La vasta influenza di Platone fino ai nostri giorni è quindi giustamente collocata e vista sulla zattera di una seconda navigazione, che abbandona il vento della physis precedente per imbracciare i remi della metafisica, ossia della ricerca dell'essenza, di ciò per cui una cosa è ciò che è, e trovando nel mondo iperuranico delle Idee il fondamento (arché) delle cose. Fontana, nel sottolineare l'equivocità del dualismo platonico tra Idee e realtà delle cose particolari, pone in risalto la metafisica della partecipazione tra Idee trascendenti e immateriali e il mondo materiale e finito, facendo vedere non solo un'irriducibile separazione ma anche una certa comunione: «Il concetto di partecipazione è la prospettiva metafisica centrale in Platone». Al contrario di Parmenide e delle sue note sull'essere, Platone evidenzia un altro aspetto dell'essere, l'Essere-diverso, che non significa non-essere, ma essere come diverso e non più univoco. Anche dal punto di vista gnoseologico, come ha ben mostrato l'Autore, Platone si è posto dinanzi alla capacità della conoscenza umana di conoscere le cose particolari esperite a partire da una conoscenza dell'universale da intendersicome ànamnesis (ricordo). Non solo i gradi della conoscenza platonica, tra un sapere doxastico e un sapere epistemico, sono osservati attentamente da Fontana, ma anche la dottrina dell'anima e l'antropologia conseguente, così come quella dell'Eros e del bello: «Il bello è misura e proporzione, quindi verità e ordine…il bello di una cosa è quindi la sua verità, la sua intima misura, l'equilibrio della sua essenza, lo splendore della sua forma». Fontana fa intravedere tra le pagine la bellezza dei grandi miti platonici e la possibilità che il loro ricorso aiuti la stessa ragione, così come la visione dell'uomo politico e la vita della polis in Platone fanno scorgere i dilemmi e i limiti di una visione che, secondo le parole dell'Autore: «Vuole di fatto eliminare qualsiasi corpo intermedio tra il cittadino e lo Stato, compresa la famiglia.


Con Aristotele si approda a un realismo metafisico che cerca di superare alcune contraddizioni del mondo delle idee di Platone.
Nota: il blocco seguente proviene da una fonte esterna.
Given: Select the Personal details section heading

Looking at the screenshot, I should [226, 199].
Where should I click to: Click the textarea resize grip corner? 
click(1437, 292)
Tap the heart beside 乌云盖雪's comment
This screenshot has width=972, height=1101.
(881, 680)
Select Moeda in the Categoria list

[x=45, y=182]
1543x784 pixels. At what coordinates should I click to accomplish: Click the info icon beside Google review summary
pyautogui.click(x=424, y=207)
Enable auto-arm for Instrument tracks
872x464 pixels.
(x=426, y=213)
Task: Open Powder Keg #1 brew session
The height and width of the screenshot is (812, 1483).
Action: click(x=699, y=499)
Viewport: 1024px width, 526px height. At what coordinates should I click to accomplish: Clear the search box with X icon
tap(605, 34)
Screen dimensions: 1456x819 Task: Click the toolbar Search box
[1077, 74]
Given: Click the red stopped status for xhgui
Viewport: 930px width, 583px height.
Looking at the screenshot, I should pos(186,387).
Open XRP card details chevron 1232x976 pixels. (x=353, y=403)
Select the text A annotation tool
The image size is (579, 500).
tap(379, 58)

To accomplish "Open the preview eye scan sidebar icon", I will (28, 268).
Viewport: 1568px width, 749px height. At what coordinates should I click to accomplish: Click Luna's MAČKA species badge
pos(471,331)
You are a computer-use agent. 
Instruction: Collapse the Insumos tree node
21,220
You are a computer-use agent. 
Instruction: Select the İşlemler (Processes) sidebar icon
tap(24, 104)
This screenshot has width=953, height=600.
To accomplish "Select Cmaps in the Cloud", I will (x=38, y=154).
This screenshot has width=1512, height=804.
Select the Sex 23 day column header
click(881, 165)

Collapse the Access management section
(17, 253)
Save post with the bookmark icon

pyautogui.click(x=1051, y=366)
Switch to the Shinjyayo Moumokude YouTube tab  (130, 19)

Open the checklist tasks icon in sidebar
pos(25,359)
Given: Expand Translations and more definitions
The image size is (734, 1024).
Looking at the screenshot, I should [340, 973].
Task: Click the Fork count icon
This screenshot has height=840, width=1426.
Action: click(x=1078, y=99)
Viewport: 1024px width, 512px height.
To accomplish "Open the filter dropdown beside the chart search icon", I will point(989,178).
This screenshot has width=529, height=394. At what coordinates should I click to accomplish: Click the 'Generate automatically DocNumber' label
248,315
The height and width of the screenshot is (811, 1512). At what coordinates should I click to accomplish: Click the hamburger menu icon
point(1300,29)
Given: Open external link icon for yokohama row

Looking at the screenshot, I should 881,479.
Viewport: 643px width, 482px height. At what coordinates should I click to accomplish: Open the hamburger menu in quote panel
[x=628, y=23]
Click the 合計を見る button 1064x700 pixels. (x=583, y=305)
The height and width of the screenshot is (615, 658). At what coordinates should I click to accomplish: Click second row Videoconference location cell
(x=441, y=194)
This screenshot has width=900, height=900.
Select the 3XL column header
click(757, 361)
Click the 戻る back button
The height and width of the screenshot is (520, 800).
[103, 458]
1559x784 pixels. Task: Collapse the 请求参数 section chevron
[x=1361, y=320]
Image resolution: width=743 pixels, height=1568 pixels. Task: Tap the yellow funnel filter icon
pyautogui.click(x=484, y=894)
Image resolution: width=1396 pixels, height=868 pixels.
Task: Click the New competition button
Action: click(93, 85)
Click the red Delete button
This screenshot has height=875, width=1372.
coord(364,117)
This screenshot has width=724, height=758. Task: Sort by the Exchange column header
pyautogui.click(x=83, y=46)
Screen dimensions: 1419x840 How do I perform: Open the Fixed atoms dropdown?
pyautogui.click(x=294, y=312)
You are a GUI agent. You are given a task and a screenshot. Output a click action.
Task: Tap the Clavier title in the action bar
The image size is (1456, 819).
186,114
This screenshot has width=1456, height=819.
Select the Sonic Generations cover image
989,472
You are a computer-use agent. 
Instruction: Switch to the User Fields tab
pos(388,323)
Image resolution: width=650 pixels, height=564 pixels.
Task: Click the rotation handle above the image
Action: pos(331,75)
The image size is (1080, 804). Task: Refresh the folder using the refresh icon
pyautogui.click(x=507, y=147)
Stefano Fontana ripercorre, anche se brevemente, il percorso logico di Aristotele nella definizione di predicato, predicabile e categoria per arrivare alla consistenza ontologica delle categorie quali modi in cui l'essere si presenta e chiarendo le due caratteristiche fondamentali della sostanza: l'in sé (separato) e il questo (determinato). Aristotele ha anche precisato il concetto di sostanza quale composto di materia e forma. Il sapere filosofico diventa autentico quando si conoscono le cause, che vengono precisate da Aristotele essere quattro: causa efficiente, formale, materiale e finale. Anche lo statuto della metafisica si specifica in Aristotele, come ha correttamente evidenziato l'Autore: «Ontologia (studio dell'essere), come eziologia (studio delle cause) e come teologia (studio di Dio)». Fontana riesce a penetrare la complessità del pensiero aristotelico e a porci dinanzi ai suoi interrogativi sull'argomentazione scientifica e l'importanza del sillogismo, sulla distinzione tra postulati e assiomi, sui principi (di non contraddizione, di identità e del terzo escluso), sulla distinzione tra razionalità scientifica e filosofica, tra il termine ratio e intellectus, tra l'essere come potenza e atto e ancora tra intelletto attivo e passivo. Sulla questione dell'eventuale separazione tra le due funzioni dell'intelletto (attivo e passivo), Fontana si sofferma non solo nell'evidenziare la presunta esistenza di due intelletti diversi e distinti, ma delle ricadute logiche ed esistenziali di un'eventuale concezione. Così l'Autore non solo ci rende apprezzabile lo sforzo aristotelico di dare ragione della propria filosofia, ma ci fa gustare i frutti del pensiero anche delle concezioni politiche ed etiche conseguenti. Affermazioni come: «L'uomo non può realizzare pienamente il proprio bene e la propria felicità se non è aiutato dall'intera comunità politica» e : «La società comincia prima della comunità politica e la vita sociale non si esaurisce nello Stato»  attribuite al pensiero di Aristotele ed evidenziate nel libro dall'Autore, rimangono caposaldi non solo del pensiero ma soprattutto dell'agire etico-politico, indispensabili per la comprensione ad esempio dei principi e dei valori della Dottrina sociale della Chiesa.


Prima di arrivare al capitolo conclusivo dedicato alla grande sintesi di Plotino, Fontana presenta e sottopone a giudizio i limiti e le incongruenze della cosiddetta filosofia ellenistica (in particolare l'epicureismo, lo stoicismo e lo scetticismo), facendo scorgere quanto il tramonto della polis abbia inciso profondamente nell'elaborazione del pensiero. Merita ancora sottolineare come la visione epicurea dell'uomo etsi deus non daretur (come se Dio non fosse) sia di stringente e drammatica attualità. Il pregio di questo stimolante libro è appunto quello di farci pensare, esaminare, giudicare quanto il pensiero greco, da Talete a Plotino, possa aiutarci a discernere veramente nella realtà nella quale stiamo vivendo. Non allontanandoci da loro, dalla sapienza dei greci, potremo cercare una soluzione teorico-pratica ai problemi della nostra epoca, ma attraverso loro e con loro potremo riassaporare la bellezza (e la fatica) della verità.